Facebook, the world’s largest social network and the largest photo-sharing site on the Internet, has taken a big step in the fight against child pornography by joining Microsoft in partnership with National Center for Missing and Exploited Children (NCMEC) on PhotoDNA program. Facebook will be the first company besides Microsoft to utilize PhotoDNA technology, an image-matching technology developed by the Redmond-based giant company and freely licensed to NCMEC for use in a program to stop the distribution of known images of child sexual abuse online.

PhotoDNA has the power to quickly and accurately identify child porn images among Facebook’s billions of files shared online. In just one month, Facebook’s services host more than 30 billion pieces of shared content, including photos, web links, news stories, blog posts and more. Identifying images of child pornography in a sea of content like that is a disheartening task, but PhotoDNA is helping to find the needle in the haystack.

PhotoDNA works by breaking images into different blocks, using a precise set of measurements to find illegal photos even if they’ve been resized, cropped or modified. Tests on Microsoft properties showed it accurately identifies images 99.7 percent of the time and sets off a false alarm only once in every 2 billion images.

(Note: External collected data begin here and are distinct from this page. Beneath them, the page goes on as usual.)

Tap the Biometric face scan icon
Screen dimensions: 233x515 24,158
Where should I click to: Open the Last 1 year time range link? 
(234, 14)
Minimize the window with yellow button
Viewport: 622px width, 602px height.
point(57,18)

“We’ve found it to be a very powerful tool in identifying these images,” Chris Sonderby, Facebook’s assistant general counsel said.

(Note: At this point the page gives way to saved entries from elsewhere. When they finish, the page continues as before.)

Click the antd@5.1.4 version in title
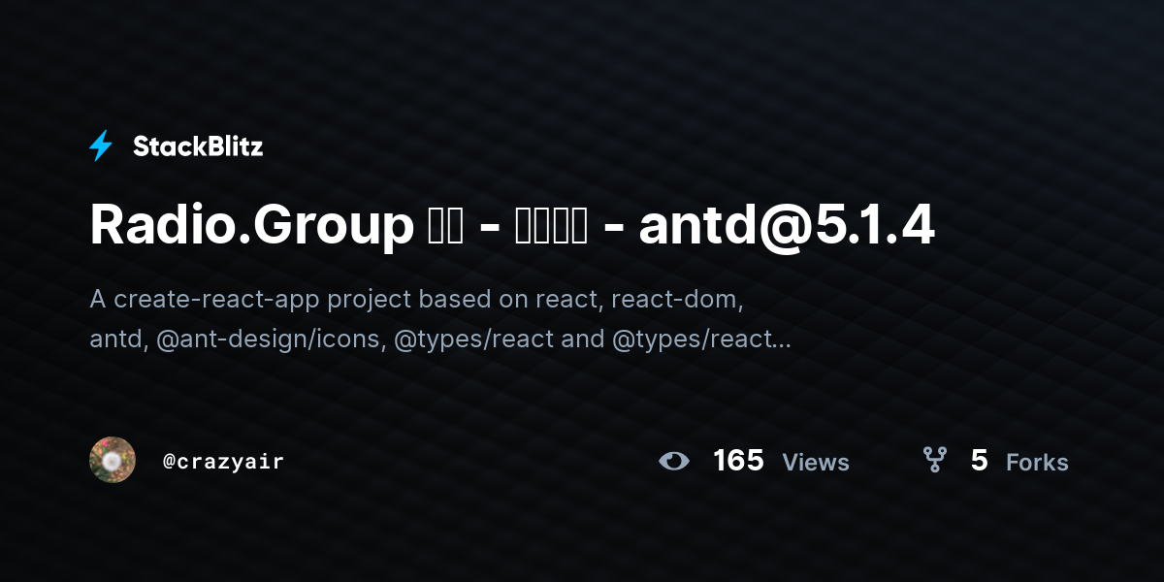 point(787,226)
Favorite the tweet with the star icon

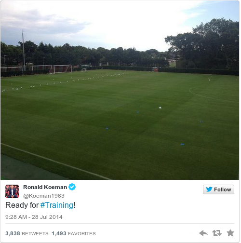click(230, 233)
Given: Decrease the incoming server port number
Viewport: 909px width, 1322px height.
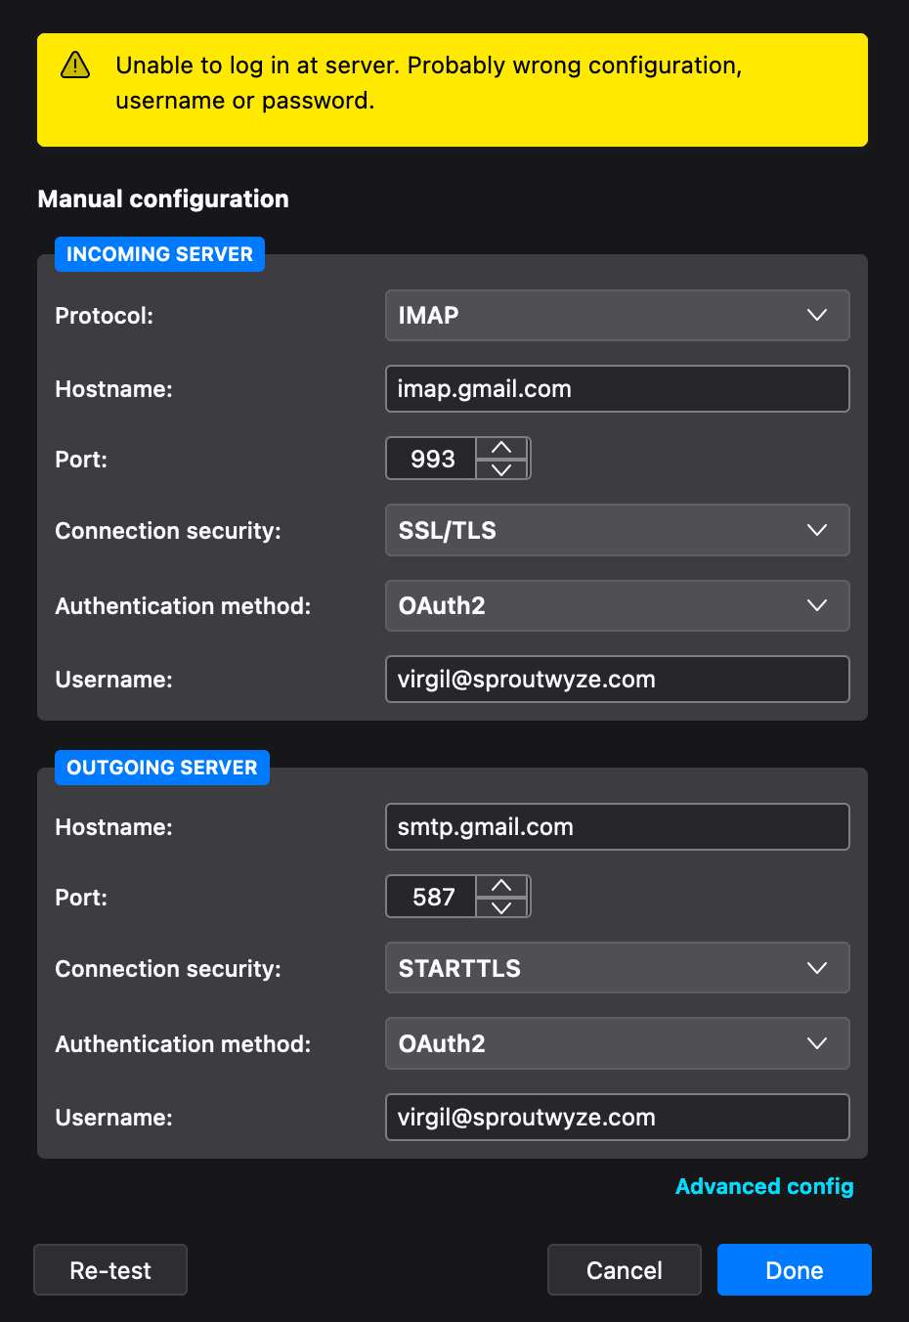Looking at the screenshot, I should (x=501, y=469).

Before utilizing PhotoDNA, Facebook relied primarily on abuse reports from its users, reviewed by trained employees, to find and eliminate offensive images. But with this effective tool, it can keep child pornography from making it onto its site in the first place.

“Our hope and belief is that Facebook will be just the first of many companies to use what has proven to be highly effective technology,” said Ernie Allen, chief executive of the National Center for Missing & Exploited Children. “Online services are going to become a hostile place for child pornographers and pedophiles.”